Abstract
Previous studies have shown that target tissues cleave rat prolactin (rPRL) to form a two-chain derivative that yields ∼ 16- and ∼ 6-kDa fragments upon reduction. Both cleaved rPRL and the purified 16-kDa fragment have novel biological activities. Thus, cleavage may be of physiological significance. We determined whether normal mammary tissue or stroma (lacking mammary epithelial cells [MEC]) or mammary tumor tissue could cleave rPRL in vitro. Tumor explants were derived from a transplantable mammary tumor cell line (TPDTMT-4EP). The hormone was incubated with explants of those tissues from female BALB/c or DDD mice. Medium samples were processed by SDS-PAGE, and the relative abundance of intact and cleaved rPRL was determined by densitometric analysis of immunoblots using an antiserum to the 16-kDa fragment of rPRL.

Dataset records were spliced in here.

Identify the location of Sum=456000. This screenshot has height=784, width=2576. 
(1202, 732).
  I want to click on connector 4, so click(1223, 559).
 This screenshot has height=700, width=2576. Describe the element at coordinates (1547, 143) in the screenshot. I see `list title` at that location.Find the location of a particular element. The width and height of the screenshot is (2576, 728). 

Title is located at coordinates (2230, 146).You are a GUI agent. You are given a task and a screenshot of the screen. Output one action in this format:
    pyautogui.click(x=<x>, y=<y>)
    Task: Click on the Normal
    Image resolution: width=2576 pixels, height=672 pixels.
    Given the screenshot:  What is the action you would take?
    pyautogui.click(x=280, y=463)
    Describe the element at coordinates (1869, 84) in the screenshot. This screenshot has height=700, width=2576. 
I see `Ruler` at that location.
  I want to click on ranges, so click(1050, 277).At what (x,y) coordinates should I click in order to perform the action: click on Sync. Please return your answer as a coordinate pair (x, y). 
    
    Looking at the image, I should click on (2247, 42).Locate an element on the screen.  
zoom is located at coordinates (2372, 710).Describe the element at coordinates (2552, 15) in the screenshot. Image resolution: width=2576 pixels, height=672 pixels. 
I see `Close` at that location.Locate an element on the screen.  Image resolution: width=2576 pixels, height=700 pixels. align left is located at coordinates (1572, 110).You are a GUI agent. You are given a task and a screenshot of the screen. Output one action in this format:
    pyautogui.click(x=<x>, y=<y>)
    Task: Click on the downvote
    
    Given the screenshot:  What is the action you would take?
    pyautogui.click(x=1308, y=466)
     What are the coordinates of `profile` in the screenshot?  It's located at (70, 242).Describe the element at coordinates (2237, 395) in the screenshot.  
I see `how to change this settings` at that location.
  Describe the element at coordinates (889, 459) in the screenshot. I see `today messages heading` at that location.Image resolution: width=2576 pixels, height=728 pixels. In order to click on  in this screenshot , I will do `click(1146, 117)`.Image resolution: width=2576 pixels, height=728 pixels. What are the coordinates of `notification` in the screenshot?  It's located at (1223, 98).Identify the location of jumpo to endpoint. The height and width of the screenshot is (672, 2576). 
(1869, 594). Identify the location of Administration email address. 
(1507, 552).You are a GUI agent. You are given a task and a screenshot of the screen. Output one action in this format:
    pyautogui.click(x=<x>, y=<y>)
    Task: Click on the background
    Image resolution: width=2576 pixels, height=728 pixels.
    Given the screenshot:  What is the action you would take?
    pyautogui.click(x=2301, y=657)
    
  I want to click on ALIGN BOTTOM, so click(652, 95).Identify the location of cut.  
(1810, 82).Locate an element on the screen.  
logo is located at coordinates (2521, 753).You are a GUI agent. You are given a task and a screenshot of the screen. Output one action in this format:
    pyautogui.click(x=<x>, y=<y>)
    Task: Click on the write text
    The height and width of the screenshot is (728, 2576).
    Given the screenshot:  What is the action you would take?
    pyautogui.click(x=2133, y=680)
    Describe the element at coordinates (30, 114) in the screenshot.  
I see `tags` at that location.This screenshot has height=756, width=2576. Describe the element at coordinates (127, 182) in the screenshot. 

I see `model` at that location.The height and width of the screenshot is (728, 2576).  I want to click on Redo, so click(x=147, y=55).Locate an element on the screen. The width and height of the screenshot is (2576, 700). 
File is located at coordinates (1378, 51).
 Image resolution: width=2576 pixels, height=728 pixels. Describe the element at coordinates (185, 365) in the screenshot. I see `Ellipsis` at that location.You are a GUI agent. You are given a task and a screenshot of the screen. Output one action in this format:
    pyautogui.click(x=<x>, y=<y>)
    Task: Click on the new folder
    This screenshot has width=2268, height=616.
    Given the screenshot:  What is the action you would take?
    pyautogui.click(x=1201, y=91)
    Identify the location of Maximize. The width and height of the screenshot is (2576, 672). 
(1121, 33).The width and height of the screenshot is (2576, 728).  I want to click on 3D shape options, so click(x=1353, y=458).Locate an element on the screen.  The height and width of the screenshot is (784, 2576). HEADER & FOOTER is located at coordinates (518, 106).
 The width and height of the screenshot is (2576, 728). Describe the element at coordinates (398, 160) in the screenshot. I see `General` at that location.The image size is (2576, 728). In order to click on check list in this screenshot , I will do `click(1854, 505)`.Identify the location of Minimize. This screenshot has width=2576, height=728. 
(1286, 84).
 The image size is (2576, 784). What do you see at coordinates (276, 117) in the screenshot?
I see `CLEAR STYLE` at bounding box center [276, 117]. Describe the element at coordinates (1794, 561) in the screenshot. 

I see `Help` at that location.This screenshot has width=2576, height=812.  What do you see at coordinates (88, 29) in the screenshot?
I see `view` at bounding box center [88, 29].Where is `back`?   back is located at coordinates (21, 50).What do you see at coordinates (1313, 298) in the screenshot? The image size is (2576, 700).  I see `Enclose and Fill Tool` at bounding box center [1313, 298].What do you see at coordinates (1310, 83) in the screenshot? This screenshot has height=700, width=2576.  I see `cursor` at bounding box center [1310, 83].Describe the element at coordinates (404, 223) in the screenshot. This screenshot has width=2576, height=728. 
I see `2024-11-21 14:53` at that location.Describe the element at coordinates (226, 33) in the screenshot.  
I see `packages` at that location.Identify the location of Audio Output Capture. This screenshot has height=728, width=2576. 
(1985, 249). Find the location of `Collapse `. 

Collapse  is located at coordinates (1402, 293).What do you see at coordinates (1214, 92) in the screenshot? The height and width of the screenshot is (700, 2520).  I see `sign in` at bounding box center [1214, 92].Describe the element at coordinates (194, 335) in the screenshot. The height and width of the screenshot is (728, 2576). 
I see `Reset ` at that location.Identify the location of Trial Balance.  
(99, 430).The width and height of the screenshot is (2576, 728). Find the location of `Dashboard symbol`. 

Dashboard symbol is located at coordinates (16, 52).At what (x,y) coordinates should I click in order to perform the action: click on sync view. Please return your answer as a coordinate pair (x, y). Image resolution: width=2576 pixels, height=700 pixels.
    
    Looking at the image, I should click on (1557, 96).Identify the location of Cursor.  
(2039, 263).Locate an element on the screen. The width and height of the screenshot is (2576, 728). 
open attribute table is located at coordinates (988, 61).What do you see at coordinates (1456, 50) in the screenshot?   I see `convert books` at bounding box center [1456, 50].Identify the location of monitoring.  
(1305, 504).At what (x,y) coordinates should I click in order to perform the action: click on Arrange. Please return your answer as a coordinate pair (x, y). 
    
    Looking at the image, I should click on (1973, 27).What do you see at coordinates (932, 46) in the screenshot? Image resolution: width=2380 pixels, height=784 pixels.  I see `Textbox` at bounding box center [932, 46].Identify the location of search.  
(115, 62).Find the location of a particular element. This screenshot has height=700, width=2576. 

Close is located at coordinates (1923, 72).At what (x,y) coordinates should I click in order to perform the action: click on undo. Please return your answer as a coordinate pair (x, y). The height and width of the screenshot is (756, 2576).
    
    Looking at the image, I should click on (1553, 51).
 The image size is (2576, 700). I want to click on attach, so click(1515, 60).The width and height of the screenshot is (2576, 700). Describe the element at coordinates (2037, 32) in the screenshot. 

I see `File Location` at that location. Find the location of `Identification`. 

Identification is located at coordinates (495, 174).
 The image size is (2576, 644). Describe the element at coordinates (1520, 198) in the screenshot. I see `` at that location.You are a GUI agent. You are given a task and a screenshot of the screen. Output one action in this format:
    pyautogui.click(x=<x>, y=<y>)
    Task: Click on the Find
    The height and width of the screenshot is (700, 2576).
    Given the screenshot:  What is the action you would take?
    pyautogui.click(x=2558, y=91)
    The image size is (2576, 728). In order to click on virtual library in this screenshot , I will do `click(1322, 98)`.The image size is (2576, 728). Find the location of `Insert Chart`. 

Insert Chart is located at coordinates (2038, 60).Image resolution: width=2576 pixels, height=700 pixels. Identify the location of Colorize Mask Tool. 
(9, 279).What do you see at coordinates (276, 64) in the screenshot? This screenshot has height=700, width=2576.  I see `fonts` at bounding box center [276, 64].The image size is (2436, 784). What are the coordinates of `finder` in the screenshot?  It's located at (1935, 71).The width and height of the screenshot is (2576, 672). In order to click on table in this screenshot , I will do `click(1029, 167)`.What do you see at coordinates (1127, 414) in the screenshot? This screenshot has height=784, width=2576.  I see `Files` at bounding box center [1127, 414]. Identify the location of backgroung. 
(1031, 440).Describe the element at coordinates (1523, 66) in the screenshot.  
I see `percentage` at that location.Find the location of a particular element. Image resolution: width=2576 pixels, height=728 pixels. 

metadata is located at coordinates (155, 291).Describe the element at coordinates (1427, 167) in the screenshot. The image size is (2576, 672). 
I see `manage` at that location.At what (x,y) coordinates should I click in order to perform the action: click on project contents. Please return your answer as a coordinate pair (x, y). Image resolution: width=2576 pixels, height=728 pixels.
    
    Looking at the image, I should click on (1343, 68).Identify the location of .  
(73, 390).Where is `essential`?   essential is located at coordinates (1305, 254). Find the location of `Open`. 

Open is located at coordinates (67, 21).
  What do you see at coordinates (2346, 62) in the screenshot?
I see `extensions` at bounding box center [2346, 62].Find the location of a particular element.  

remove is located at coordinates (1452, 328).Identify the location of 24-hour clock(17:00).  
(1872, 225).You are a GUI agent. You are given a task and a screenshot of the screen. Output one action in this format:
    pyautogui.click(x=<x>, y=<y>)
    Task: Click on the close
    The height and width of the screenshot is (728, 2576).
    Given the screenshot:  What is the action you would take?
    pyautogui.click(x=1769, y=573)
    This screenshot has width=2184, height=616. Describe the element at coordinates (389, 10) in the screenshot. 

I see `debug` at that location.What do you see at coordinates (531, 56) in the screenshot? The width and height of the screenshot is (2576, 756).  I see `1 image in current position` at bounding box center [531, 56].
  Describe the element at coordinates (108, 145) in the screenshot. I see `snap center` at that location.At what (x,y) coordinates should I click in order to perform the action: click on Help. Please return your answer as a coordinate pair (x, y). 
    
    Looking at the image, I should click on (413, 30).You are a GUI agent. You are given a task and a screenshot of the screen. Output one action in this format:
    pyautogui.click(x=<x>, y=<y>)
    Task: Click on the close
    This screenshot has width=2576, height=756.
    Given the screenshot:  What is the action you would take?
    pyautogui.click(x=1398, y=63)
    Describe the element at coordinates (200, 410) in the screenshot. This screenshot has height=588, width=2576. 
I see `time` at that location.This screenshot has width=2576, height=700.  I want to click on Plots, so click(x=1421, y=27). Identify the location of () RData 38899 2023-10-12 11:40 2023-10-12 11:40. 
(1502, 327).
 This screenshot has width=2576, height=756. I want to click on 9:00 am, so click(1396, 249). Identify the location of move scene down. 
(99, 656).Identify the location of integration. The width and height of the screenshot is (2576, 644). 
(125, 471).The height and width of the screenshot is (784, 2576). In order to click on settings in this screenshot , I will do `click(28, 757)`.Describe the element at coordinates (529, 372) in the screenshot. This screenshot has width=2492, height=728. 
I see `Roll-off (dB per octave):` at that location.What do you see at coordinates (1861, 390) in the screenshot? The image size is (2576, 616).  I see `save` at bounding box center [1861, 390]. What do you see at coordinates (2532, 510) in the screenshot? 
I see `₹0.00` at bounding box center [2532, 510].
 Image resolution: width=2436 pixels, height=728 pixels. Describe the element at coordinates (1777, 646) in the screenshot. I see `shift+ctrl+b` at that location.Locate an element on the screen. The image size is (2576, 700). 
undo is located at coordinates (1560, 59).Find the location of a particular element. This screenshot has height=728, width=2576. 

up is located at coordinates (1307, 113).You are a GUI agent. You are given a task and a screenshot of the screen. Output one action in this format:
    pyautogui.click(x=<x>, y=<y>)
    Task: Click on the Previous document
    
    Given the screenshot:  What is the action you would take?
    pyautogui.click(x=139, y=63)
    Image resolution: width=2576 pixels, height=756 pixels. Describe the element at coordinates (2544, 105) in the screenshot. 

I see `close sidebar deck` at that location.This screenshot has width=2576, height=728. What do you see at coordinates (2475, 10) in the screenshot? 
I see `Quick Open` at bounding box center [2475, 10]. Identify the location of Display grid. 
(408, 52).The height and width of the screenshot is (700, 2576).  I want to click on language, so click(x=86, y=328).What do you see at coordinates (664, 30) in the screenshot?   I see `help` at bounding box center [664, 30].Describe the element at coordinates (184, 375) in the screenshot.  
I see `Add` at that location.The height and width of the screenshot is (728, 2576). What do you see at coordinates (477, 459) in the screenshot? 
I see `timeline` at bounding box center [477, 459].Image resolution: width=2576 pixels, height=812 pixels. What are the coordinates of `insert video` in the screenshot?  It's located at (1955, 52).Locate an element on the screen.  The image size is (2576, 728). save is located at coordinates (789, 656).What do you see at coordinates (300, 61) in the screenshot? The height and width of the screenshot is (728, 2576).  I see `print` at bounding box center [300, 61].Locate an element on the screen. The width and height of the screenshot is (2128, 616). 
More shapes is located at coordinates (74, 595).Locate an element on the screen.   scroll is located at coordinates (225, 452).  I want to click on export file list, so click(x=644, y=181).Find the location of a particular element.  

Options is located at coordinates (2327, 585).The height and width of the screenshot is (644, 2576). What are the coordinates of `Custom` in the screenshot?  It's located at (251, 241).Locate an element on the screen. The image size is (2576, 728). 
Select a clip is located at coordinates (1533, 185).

After 2-hr of incubation, normal DDD mammary explants cleaved ∼ 25% of added rPRL, but tumor explants cleaved none. Explants of intact virgin BALB/c mouse mammary gland and of parenchyma-free “cleared” mammary fat pad cleaved rPRL equally well, but explants of abdominal adipose tissue had low cleaving activity. Homogenates of cleared mammary fat pads that were incubated with rPRL contained a high proportion of the cleaved form but none of the free 16-kDa fragment. These results indicate that cleavage of rPRL is highly specific to mammary stroma. Such cleavage may yield a form of the hormone that has novel activities within the mammary gland or elsewhere in the body.